--- START OF Passage provided ---
When the hardwood kraft was replaced with softwood kraft, the 3D elongation was greatly improved. Both of the kraft pulps had similar kink indices, and in the case of kraft pulps, fiber deformation had no influence on material extensibility. The main difference in the studied parameters was fiber length.

In the case of the CTMP, i.e. the other studied pulp with long fibers, the affect of adding the material into the hardwood pulp was the opposite to the effect of the pine kraft. Even a small amount of the CTMP decreased the 3D extensibility substantially.

Fines content of the pulp mixtures was found to increase especially when the CTMP or the RCF was added into the hardwood kraft pulp. As did CTMP, the RCF decreased 3D elongation but when only RCF was used, the 3D extensibility was higher than for the mixture of RCF and hardwood kraft even though the RCF had the highest fines content of all the pulps.

The pulp mixtures comprising pine kraft, CTMP, and RCF had average fiber length and fiber width very similar to the commercial reference sample, but the handsheets prepared using these mixtures had significantly higher 3D elongation than the reference, indicating that fiber dimension alone could not fully explain the 3D elongation with mixed pulp materials.
--- END OF Passage provided ---
§ **Given exercise 1**
From the passage on pulp mixtures and 3D elongation, list each pulp material that it describes as being added to the hardwood kraft pulp.
§ **Given exercise 2**
Write a continuation of the passage on pulp mixtures and 3D elongation, beginning right after its final sentence.
The listing that comes after this passage is not needed for anything here.
--- START OF Listed records ---
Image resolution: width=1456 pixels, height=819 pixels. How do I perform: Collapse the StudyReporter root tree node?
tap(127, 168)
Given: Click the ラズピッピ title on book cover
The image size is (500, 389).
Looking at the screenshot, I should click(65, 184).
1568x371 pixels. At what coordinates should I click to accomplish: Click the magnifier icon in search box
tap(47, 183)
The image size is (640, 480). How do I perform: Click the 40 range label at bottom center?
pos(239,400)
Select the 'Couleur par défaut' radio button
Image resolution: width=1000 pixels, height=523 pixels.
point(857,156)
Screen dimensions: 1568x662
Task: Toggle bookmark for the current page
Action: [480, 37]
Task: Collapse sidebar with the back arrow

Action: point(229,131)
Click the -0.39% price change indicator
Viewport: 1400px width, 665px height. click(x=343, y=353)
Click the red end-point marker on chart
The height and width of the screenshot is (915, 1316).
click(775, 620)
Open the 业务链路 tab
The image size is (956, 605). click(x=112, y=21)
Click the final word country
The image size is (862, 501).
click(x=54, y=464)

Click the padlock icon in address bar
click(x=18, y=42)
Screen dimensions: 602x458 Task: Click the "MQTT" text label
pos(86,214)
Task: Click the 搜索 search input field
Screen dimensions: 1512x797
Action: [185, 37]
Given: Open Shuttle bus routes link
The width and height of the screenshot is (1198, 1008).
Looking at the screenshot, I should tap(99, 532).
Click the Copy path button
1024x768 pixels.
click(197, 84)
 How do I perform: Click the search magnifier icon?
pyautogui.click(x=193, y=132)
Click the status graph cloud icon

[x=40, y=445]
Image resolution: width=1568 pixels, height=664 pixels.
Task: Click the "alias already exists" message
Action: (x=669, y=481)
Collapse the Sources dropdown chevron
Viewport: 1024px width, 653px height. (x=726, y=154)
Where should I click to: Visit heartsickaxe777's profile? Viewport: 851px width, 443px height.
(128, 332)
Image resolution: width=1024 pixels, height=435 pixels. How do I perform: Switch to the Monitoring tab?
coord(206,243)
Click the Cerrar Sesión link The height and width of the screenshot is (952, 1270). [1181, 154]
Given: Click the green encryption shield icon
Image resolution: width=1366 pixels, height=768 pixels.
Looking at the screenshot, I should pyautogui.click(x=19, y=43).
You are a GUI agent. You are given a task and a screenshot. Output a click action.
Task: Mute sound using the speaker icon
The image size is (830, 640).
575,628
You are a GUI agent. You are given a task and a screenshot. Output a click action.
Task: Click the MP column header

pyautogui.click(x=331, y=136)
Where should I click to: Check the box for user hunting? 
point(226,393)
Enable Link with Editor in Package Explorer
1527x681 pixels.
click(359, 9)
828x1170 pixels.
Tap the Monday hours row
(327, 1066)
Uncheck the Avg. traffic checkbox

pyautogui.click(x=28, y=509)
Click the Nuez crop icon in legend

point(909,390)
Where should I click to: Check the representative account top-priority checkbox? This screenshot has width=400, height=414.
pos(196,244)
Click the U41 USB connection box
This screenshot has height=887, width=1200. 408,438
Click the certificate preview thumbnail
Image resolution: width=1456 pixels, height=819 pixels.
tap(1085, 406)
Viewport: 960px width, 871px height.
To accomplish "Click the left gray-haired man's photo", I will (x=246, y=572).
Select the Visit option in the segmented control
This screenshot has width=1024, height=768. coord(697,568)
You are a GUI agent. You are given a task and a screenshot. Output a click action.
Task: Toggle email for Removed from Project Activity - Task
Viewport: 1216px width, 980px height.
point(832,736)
--- END OF Listed records ---
§ **Task output 1**
- Softwood kraft (also called pine kraft)
- CTMP
- RCF

§ **Task output 2**
Comparison of pulps: physical properties of handsheets and 3D elongation

The physical properties of the handsheets and the commercial reference paperboard are presented in Fig. 4. The bending stiffness shows the most obvious correlation with the 3D elongation of the handsheets. When interpreting these results, it should however be stressed that, for example, high elastic modulus is also an indicator of high bending stiffness, and the presented physical properties cannot be viewed as independent variables. The effect of these properties on 3D elongation is discussed in more detail later. Significantly, elastic modulus was seen to affect the 3D elongation with kraft pulps but the effect disappeared if CTMP was present.

Fig. 4

Physical properties and 3D elongation of handsheets made from unmixed pulps

When comparing the 3D elongation and elastic modulus of the commercial reference and the handsheets made from wood-free pulps, it can be seen that handsheets made of softwood kraft had a low elastic modulus and the highest 3D elongation. CTMP and RCF decreased sheet density somewhat, which was ascribed to the ability of the CTMP manufacturing process to preserve the native fiber stiffness and to the poor bonding capability of mechanical pulps (Nazhad et al. 2000; Pettersson et al. 2015). Differences observed in handsheet formation probably also affected the tensile properties and bending stiffness, which was higher than that of the commercial reference in all cases.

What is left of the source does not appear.